One of the main reasons the United States is the center of global investment is because it has a strong regulatory framework that protects investors.
Part of the framework comes from the Dodd-Frank Act, which directed the Securities and Exchange Commission (SEC) to implement “Say on Pay” rules, specifying that public companies periodically have a shareholder vote to approve the compensation of its top executives.
Another, more technical, part of the framework originates in SEC rules passed in 2003 that specifies that fund managers vote their own shares in the funds which they manage in the best interests of the investors.
To many, the rules may read like Martian. But it is crucial that we understand their importance. The rules are in place just to protect investors, they are there to protect the economy.
Chief Executive Officer pay has grown 90 times faster than typical worker pay since 1978. Those like myself who are concerned about economic inequality believe that outsized CEO pay deepens the divide.

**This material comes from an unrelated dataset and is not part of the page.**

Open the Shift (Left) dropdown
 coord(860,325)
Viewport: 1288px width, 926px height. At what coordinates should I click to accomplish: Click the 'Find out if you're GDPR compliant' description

It’s not exactly rocket science. When there are more people with less to spend, the economy suffers. More to the point, when public companies reward CEOs excessively even when performance is poor, the companies hurt their bottom line.
That is why I am so surprised to see my former employer, BlackRock, one of the world’s top fund managers, pushing back against an effort to shine light on the fund giant’s voting practices on executive pay.
BlackRock almost always votes its shares in favor approving higher CEO pay for the companies in which they are invested. They say that approving high pay is in the best interest of shareholders, because it is in the best interest of the company for them to be on good terms with the managers — that voting to approve high manager pay is a part of being on good terms.
Our member, Steve Silberstein, disagrees. He thinks the shares owned by BlackRock’s funds should be voted in opposition to all-too common pay packages that make CEOs exceptionally wealthy despite poor performance.
His shareholder resolution is innocuous. It would simply mandate that BlackRock issue an assessment on how to evaluate the performance of CEOs for the companies in which they are shareholders in accordance with “Say to Pay” rules.
It is important to note that the resolution does not say that BlackRock should change its policy, just that the board should issue a report, and for that reason, it seems so innocuous that I am surprised that BlackRock management is opposing it.
The goal of the report would be for BlackRock, as a shareholder, to see clearly whether or not massive compensation packages disadvantage the companies they invest in.
Silberstein believes that the report will show that it is in BlackRock’s interest to determine if the executives of the companies in which they are invested are being overpaid for under delivering. I agree with him.
On May 25th, the resolution will be put to vote. I hope that BlackRock’s board decides to put the best interest of its shareholders and of the economy at large first.